Страшный суд

Валентина Достигаева
 
 Зададимся вопросом:   в чем сущность суда, который от века называют Страшным? В слово «суд» мы привыкли вкладывать вполне определенный и именно устрашающий смысл: суд для нас — это грозный трибунал, применяющий к нам безличный и отвлеченный закон; суд — это наказание или оправдание. Но ничего этого нет в этом последнем суде Христовом, и если он, как мы всегда называем его, Страшный, то по   другой причине. Ибо не ясно ли, что судьей и законом оказывается здесь не какая-то абстрактная норма, а только одно: любовь.

В самом деле, с обыденной точки зрения можно преспокойно прожить всю жизнь, быть уважаемым членом общества, иметь чистую совесть, не знать даже, где помещается суд и судьи, и при этом ни разу не накормить голодного, не одеть бедного, не посетить больного или заключенного в тюрьме. Ибо никакой человеческий закон не требует от нас ничего подобного.
Напротив, нам со всей определенностью говорят сегодня, что это дело не наше, а соответствующих органов или инстанций, которые занимаются голодными и бедными, больными и заключенными:
«Не вмешивайтесь, себе дороже станет!»
 Закон, следовательно, ничего не говорит о любви, он просто игнорирует ее.
 Больше того: любовь может привести нас к тому, что считается иногда нарушением закона. Об этом хорошо знал Пушкин, который в своем «Памятнике» поставил себе в заслугу то, что он «милость к падшим призывал».

Нет, здесь, очевидно, другой суд и другой закон. И первое, что говорит нам своей притчей Христос, — это то, что любовь выше всякого закона, выше всякого суда. В этом беспощадная правда Евангелия. Можно всю жизнь прожить, не нарушив ни одного закона, и все же быть преступником в глубочайшем смысле этого слова, ибо не закон делает нас людьми и мир наш человеческим миром, а любовь, и только любовь.
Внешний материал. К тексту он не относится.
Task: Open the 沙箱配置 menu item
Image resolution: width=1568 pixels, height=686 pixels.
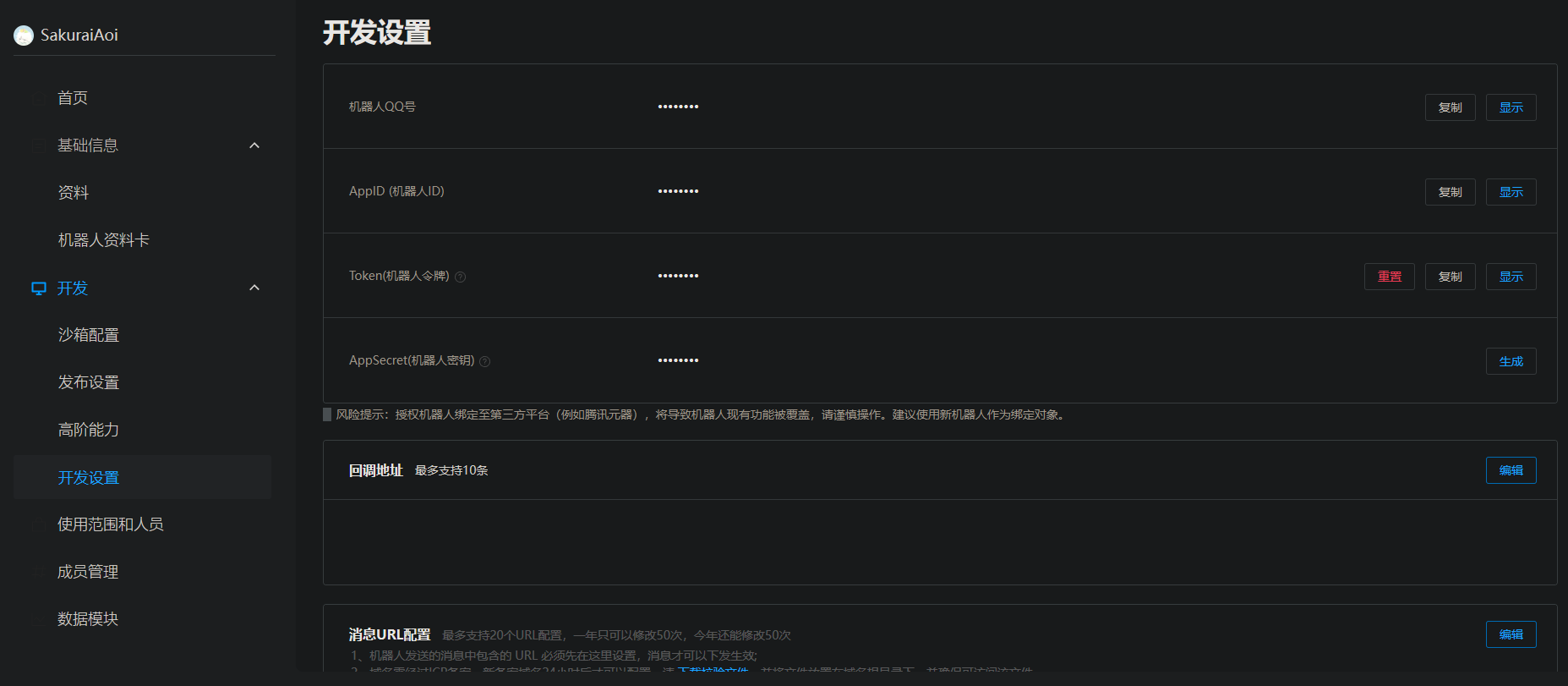Action: pyautogui.click(x=89, y=335)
Законом может прикрыться любой мерзавец и им оправдать свое равнодушие к людям, безучастие к их страданию, страх перед начальством и, наконец, простой эгоизм. И вот эту маску псевдозаконности и срывает Христос, устанавливая в мире высший закон любви, с которым отныне соизмеряется всякий закон и всякий суд.



Второе, о чем говорит нам притча Христова, то, что мерилом всего в нашей жизни является человек, человеческая личность. Не отвлеченное «человечество», не призрачное «общество», не интересы государства, партии и коллектива, а живой человек. Все остальное можно уважать, признавать из страха или послушания, но любить настоящей любовью можно только живого и конкретного человека, который был голоден, был болен, был в темнице.

И снова перевернуты все наши привычные взгляды и представления. Мы судим человека во имя и от имени отвлеченных начал — государства, общества, коллектива. Но на суде, о котором рассказано в притче Христовой, все это судится в свете личности. Человек, сидящий в темнице, может быть преступником, но остается человеком и на него направлена любовь Божия. И так во всем.

Наконец, последнее: почему, откуда эта любовь, это сострадание, эта невозможность оставить любого человека в беде? Христос отвечает и на это:
«Я был, — говорит Он, — в темнице; Я был болен; Я голодал, и вы помогли Мне».
Никакое государство, никакое общество, никакой земной коллектив не может быть источником этой личной любви. Но если мы однажды увидели Христа, вслушались в Его слова, вдумались в Его жизнь и Его учение, то мы знаем несомненным и абсолютным знанием, что каждый человек — Его брат и друг и потому — мой брат, мой друг.

Он перестал быть для меня безымянным незнакомцем, ибо его вечной любовью возлюбил Тот, Кого люблю я. Любя Христа, я не могу не любить Его любовью. И вот все в мире становится личным, все в мире светится и судится любовью, и эта Божественная любовь есть действительно самый страшный из всех судов.